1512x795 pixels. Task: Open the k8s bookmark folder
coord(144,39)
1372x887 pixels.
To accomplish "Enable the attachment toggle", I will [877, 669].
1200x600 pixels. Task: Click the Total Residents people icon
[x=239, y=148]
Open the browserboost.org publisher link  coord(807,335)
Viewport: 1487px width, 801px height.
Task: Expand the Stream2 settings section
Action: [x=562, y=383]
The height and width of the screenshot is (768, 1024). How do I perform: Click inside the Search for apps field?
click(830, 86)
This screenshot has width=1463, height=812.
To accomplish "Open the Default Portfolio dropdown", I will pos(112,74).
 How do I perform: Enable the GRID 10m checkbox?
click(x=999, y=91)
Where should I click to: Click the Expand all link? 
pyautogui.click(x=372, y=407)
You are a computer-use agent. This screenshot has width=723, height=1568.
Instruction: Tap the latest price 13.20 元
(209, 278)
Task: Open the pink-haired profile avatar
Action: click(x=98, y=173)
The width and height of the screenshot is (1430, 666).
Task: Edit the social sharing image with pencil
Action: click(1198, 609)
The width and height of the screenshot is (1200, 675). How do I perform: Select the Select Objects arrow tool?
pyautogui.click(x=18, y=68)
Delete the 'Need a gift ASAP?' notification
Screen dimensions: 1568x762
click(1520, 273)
■ ■ ■ ■ ■
Given problem: Can you output all of the lines above again, word for word and unchanged?

Solution to the exercise:
1512x795 pixels. Task: Open the k8s bookmark folder
coord(144,39)
1372x887 pixels.
To accomplish "Enable the attachment toggle", I will [877, 669].
1200x600 pixels. Task: Click the Total Residents people icon
[x=239, y=148]
Open the browserboost.org publisher link  coord(807,335)
Viewport: 1487px width, 801px height.
Task: Expand the Stream2 settings section
Action: [x=562, y=383]
The height and width of the screenshot is (768, 1024). How do I perform: Click inside the Search for apps field?
click(830, 86)
This screenshot has width=1463, height=812.
To accomplish "Open the Default Portfolio dropdown", I will pos(112,74).
 How do I perform: Enable the GRID 10m checkbox?
click(x=999, y=91)
Where should I click to: Click the Expand all link? 
pyautogui.click(x=372, y=407)
You are a computer-use agent. This screenshot has width=723, height=1568.
Instruction: Tap the latest price 13.20 元
(209, 278)
Task: Open the pink-haired profile avatar
Action: click(x=98, y=173)
The width and height of the screenshot is (1430, 666).
Task: Edit the social sharing image with pencil
Action: click(1198, 609)
The width and height of the screenshot is (1200, 675). How do I perform: Select the Select Objects arrow tool?
pyautogui.click(x=18, y=68)
Delete the 'Need a gift ASAP?' notification
Screen dimensions: 1568x762
click(1520, 273)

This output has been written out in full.